Actresses including Rachel McAdams, Selma Blair, Rose McGowan, Ashley Judd and Angelina Jolie are all on record with remarkably consistent stories of Weinstein’s attempts to gain sexual favors from them in return for guidance and/or key roles.

He’s already been fired from The Weinstein Company, which he founded.

Thus, one more actress detailing her story serves little to encourage immediate justice.

Still, Salma Hayek, a groundbreaking Mexican actress whom I’ve long admired, chose to pen her long op-ed in the New York TimesHarvey Weinstein Is My Monster Too.

Put aside that the piece was exceedingly well-written – even if it may have been polished, if not entirely drafted, by a ghostwriter.

Put aside that 2017 is a year that has seen the pendulum finally shift as several high-profile male luminaries have had careers ended by now years-old allegations of sexual misconduct.

(A short list includes Sen.

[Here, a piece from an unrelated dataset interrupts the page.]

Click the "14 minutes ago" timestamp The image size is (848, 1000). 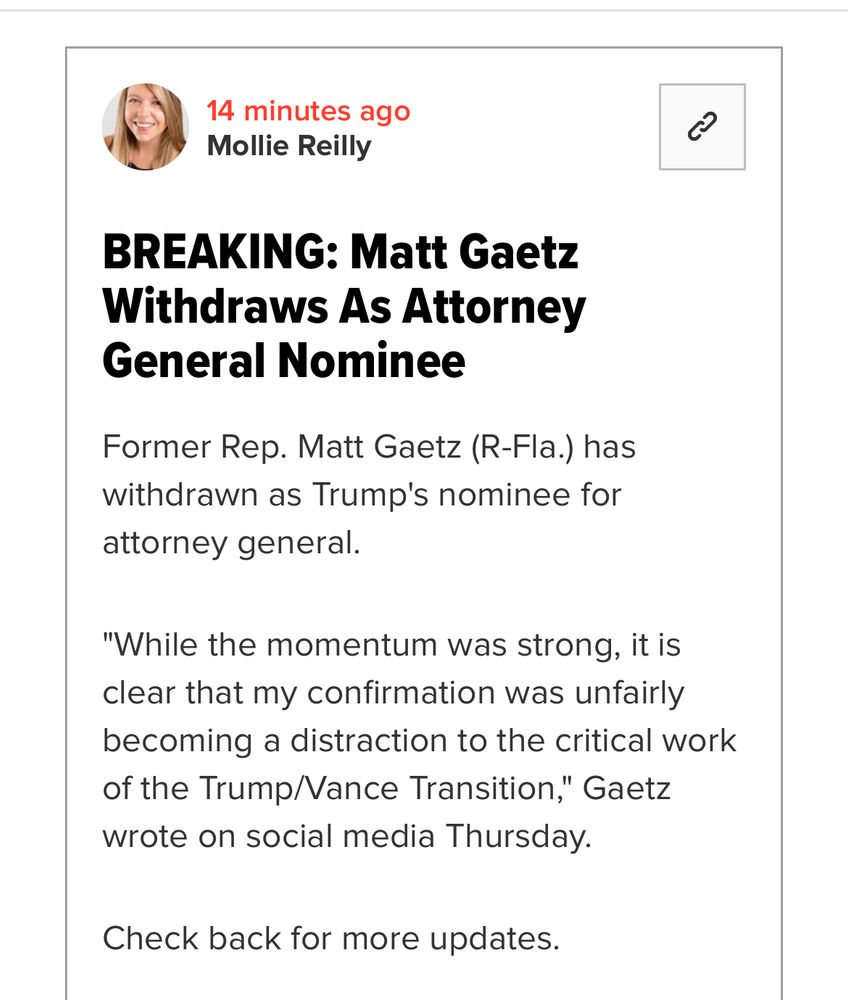pos(308,111)
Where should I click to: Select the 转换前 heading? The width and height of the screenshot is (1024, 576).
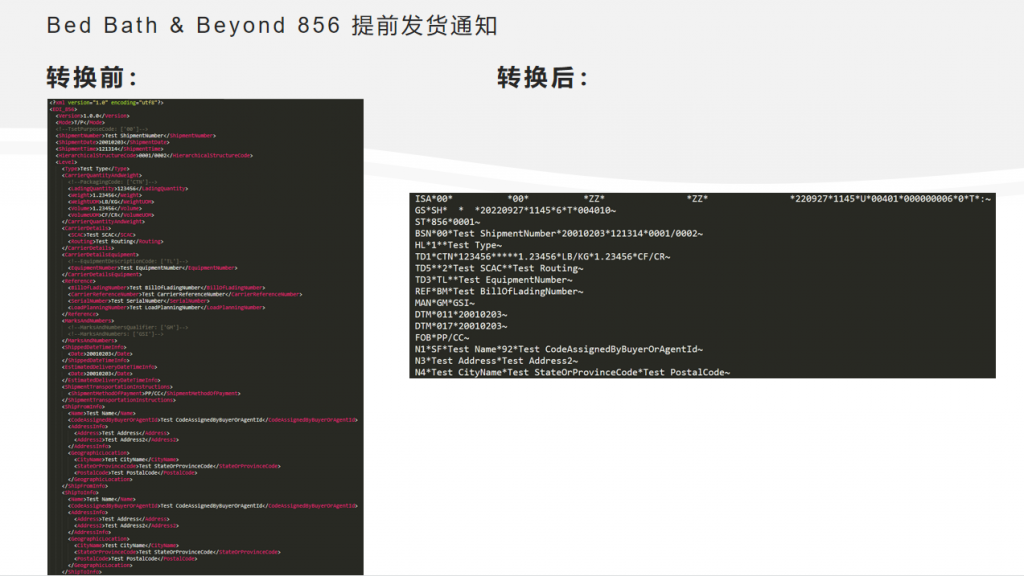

Al Franken, radio host Garrison Keillor, comedian Louis C.K., actor Kevin Spacey, broadcast news host Matt Lauer, rap mogul Russell Simmons, and more.)

What struck me about Hayek’s piece was the detail of her journey; as she puts it, of “14 years that I stumbled from schoolgirl to Mexican soap star to an extra in a few American films to catching a couple of lucky breaks in Desperado and Fools Rush In.”

Making Frida

To me a highlight of Hayek’s amazing piece had little to do with Weinstein’s harassment itself.

Rather, I was shocked by the honesty with which she described the struggle to bring Frida, her biopic of Frida Kahlo, to the screen.

Given Miramax’s track record at the time and Weinstein’s willingness to work with new talent, she actually fought to have Miramax make the film.

Lest we forget, Miramax – and Weinstein himself – arguably launched the careers of:

  • Director Kevin Smith
  • Director Quentin Tarantino
  • Director Peter Jackson
  • Director Rob Marshall
  • Director David O. Russell
  • Actor Matt Damon
  • Actor Ben Affleck
  • Actress Gwyneth Paltrow
  • Actor Billy Bob Thornton
  • Actor Peter Dinklage

During the 1990s alone Miramax managed to produce four movies that were nominated for Best Picture:

  • The Crying Game (1992)
  • Pulp Fiction (1994)
  • The English Patient (1996)
  • Shakespeare in Love (1998)

The latter two of those won the Academy Award for Best Picture.

The Ultimatum

According to Hayek, once it became clear to Weinstein that she would not sleep with him, he threatened to replace her in Frida as both actress and producer.

She could continue her involvement only if the following four conditions were met, on a tight deadline:

  1. Get a rewrite of the script, with no additional payment.
  2. Raise $10 million to finance the film.
  3. Attach an A-list director.
  4. Cast four of the smaller roles with prominent actors.

Miraculously, Hayek was able to meet these demands:

  • Her then-significant other Edward Norton rewrote the script.
  • A friend of a friend agreed to fund the film.
  • Julie Taymor stepped in to direct.
  • She recruited actors Edward Norton, Antonio Banderas, Ashley Judd, and Geoffrey Rush to join the film in small supporting roles.

Ultimately, Miramax (and Weinstein) made the film, which premiered in 2002 to critical and box office acclaim.

It was nominated for six Academy Awards (including one for Hayek for Best Actress) and won two (for Best Makeup and Best Original Score).

Persistence

The story of Salma Hayek’s triumph over adversity to make Frida a reality should serve as inspiration to entrepreneurs of all stripes.

Having worked in the corporate world for nearly 15 years now, I’ve seen companies issue lists of impossible demands and deadlines  — simply to lay the groundwork to fire a employee for cause when those demands aren’t met.

I’ve also seen employees – like Hayek – rise to the challenge and actually meet those demands, to the frustration of their bosses.

But the lesson from Hayek’s experience applies even more to entrepreneurs – those who take the risk to strike out on their own.

The key lesson?

Persist.

Identify and follow your passion.

Salma Hayek never gave up on her most personal film project – despite repeated harassment and humiliation from one of Hollywood’s most powerful men.

Given a list of “impossible” demands, she bucked the odds to fulfill them.

And today, more than 15 years later, Frida remains her crowning achievement and most notable work.